To confirm that the observed AHAC phenotypic changes were caused by the activation of the canonical pathway, primary AHACs were treated with either 100 ng/ml WNT-3A alone or in combination with 100 ng/ml of recombinant DKK1, which specifically inhibits the β-catenin–dependent pathway by binding to LRP coreceptors and preventing their association with FZDs (Mao et al., 2001). Co-treatment with DKK1 reverted the WNT-3A–induced up-regulation of AXIN2, PCNA, and MMP13 (Fig. 3, D–F), but, surprisingly failed to rescue the down-regulation of COL2A1, Aggrecan, and SOX9 mRNA (Fig. 3, G–I). To investigate whether this was caused by excessive, exogenous WNT-3A stimulation, we investigated whether treatment with DKK1 alone, in the absence of exogenous WNT-3A, modified the phenotype of AHACs. Strikingly, treatment of AHACs with DKK1, in the absence of WNT-3A, promoted by itself a down-regulation of COL2A1 and Aggrecan, similar to that induced by WNT-3A, and up-regulation of MMP13, although, as expected, it did reduce AXIN2 and PCNA mRNA expression (Fig. 3 J).

The finding that DKK1 not only did not rescue WNT-3A–induced loss of phenotypic markers but, on its own, promoted it, suggests that although proliferation and AXIN2 up-regulation are driven by activation of the canonical Wnt pathway, the loss of phenotypic markers and of extracellular matrix is regulated through a different pathway that is antagonized by the canonical one.

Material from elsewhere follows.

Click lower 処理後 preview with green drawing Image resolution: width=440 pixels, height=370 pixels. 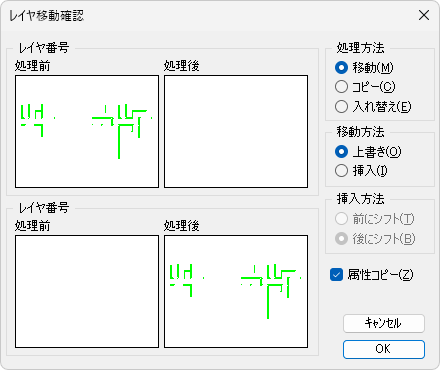pyautogui.click(x=236, y=291)
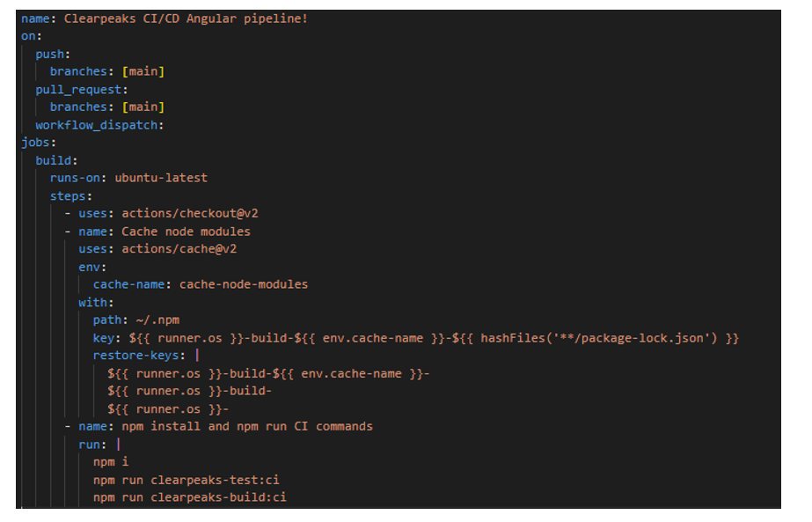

To explain the apparent paradox that WNT-3A and DKK1 have the same effect, we hypothesized that, under our experimental conditions, the modulation of AXIN2, PCNA, and MMP13 and chondrocyte proliferation are dependent on the Wnt–β-catenin canonical pathway, whereas the WNT-3A–mediated down-regulation of COL2A1 and Aggrecan are β-catenin independent.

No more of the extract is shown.